Faut-il payer une indemnité pour l’occupation d’un immeuble indivis délabré ?

VIAGER : Résolution judiciaire

Faut-il payer une indemnité pour l’occupation d’un immeuble indivis délabré ?

Cour d’appel de Montpellier, 3e chambre civile, 22 mai 2020, RG n° 15/0337

Mme D qui ne conteste pas occupé ce bâtiment A depuis le décès de son père, estime ne pas devoir être redevable d’une indemnité d’occupation au regard de l’état délabré de l’immeuble, indécent et inhabitable. La réformation du jugement qui a entériné l’estimation de l’expert de 771 € par mois s’impose au regard du constat du 30 octobre 2018.

Les intimés co-indivisaires concluent à la confirmation de la décision déférée, Mme D étant responsable des dégradations et du défaut d’entretien de l’immeuble.
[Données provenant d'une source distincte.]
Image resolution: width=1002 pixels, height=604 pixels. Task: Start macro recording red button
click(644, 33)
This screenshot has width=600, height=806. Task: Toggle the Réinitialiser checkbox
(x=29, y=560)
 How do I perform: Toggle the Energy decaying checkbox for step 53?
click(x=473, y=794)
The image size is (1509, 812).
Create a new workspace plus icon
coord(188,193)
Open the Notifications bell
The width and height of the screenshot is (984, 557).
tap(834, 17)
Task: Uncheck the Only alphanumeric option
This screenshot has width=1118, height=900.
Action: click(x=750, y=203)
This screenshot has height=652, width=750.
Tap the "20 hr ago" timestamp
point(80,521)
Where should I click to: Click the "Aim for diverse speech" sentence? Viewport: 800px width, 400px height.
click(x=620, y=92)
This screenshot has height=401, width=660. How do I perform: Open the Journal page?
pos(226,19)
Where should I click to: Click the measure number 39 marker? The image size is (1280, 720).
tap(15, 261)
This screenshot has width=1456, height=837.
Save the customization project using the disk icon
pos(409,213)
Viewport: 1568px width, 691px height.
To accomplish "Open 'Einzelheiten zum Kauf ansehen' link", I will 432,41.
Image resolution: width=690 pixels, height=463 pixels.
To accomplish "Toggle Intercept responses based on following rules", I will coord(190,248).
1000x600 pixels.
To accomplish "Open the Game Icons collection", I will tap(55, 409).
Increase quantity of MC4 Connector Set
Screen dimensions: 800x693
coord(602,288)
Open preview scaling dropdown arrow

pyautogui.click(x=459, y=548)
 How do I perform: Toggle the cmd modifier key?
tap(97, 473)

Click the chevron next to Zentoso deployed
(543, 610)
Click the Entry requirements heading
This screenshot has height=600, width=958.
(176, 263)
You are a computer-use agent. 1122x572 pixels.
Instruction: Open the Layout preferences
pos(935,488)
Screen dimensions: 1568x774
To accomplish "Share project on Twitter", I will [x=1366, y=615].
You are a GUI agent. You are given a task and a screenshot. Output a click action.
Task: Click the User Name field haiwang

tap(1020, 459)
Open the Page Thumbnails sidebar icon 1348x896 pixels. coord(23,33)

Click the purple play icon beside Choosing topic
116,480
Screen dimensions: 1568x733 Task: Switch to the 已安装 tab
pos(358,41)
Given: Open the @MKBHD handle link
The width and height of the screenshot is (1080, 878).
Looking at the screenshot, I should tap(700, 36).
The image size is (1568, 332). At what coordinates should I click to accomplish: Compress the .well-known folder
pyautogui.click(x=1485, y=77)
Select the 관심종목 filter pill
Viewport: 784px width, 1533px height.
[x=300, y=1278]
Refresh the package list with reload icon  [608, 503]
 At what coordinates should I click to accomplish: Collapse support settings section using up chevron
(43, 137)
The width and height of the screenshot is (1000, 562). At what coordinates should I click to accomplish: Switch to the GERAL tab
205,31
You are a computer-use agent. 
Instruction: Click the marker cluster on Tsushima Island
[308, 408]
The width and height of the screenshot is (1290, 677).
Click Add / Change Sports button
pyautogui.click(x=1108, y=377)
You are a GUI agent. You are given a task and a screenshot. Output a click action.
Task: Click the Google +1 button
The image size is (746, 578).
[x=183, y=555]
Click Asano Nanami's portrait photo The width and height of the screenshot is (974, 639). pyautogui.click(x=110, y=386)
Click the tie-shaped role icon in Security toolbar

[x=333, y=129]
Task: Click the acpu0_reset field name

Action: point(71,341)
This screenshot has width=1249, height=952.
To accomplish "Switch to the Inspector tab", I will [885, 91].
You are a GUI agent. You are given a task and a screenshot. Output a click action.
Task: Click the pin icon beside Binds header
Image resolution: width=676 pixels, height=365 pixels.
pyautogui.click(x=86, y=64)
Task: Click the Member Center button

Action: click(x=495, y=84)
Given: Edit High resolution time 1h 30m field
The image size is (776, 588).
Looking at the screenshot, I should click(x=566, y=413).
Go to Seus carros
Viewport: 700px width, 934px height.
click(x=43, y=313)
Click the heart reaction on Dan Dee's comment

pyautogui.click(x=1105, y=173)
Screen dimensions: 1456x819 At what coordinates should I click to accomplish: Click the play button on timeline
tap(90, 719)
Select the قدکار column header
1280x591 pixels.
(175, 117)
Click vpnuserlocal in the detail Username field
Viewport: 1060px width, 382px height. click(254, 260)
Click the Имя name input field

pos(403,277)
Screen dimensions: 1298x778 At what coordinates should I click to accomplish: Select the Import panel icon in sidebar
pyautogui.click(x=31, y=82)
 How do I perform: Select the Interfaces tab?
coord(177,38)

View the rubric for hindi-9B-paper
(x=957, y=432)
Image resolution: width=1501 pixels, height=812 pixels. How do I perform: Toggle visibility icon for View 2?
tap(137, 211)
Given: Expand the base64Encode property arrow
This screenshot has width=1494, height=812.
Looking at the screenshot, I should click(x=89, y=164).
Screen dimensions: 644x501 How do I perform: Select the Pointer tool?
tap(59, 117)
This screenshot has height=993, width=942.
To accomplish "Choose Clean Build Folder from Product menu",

Le rapport d’expertise n’est selon eux pas contestable et d’ailleurs n’a pas été contesté en temps et heures.

A dire d’expert judiciaire qui l’a visitée et évaluée le 15 janvier 2010, le bâtiment A occupé par Mme H D depuis le […] est une maison de plain-pied construite en 1959 comprenant 4 pièces principales pour une superficie utile de 70,3 m² avec une véranda de 9,8m² et une terrasse de 89,7m². L’expert indique clairement que la maison dont la charpente est en bon état et dont la façade, écaillée par endroit, ne présente aucune fissure inquiétante, est sans isolation, les menuiseries extérieures sont d’origine en bois avec simple vitrage, la véranda de 1961 n’est pas isolée, la porte d’entrée est hors d’usage, des traces d’humidité sont visibles sur le haut des murs en raison du manque de ventilation, la maison est chauffée par deux poêles à bois et à gaz sans ventilation, la plomberie est fatiguée, le chauffe-eau au gaz n’est pas aux normes de sécurité et électricité est totalement hors normes. L’immeuble comporte un garage de 30 m² au portail rouillé et une remise basse en juxtaposition de clapiers de 22 m².

L’expert a estimé la valeur à une valeur moyenne de 219 000€ ou de 244 000 €, suivant que l’on intègre ou non la remise à la vieille maison et l’indemnité d’occupation à 4 % de cette valeur vénale, soit 730 € par mois ou 813 € par mois suivant la solution adoptée pour la remise. Le tribunal a fixé une valeur médiane de 771 € mensuels à compter du […] jusqu’à libération des lieux .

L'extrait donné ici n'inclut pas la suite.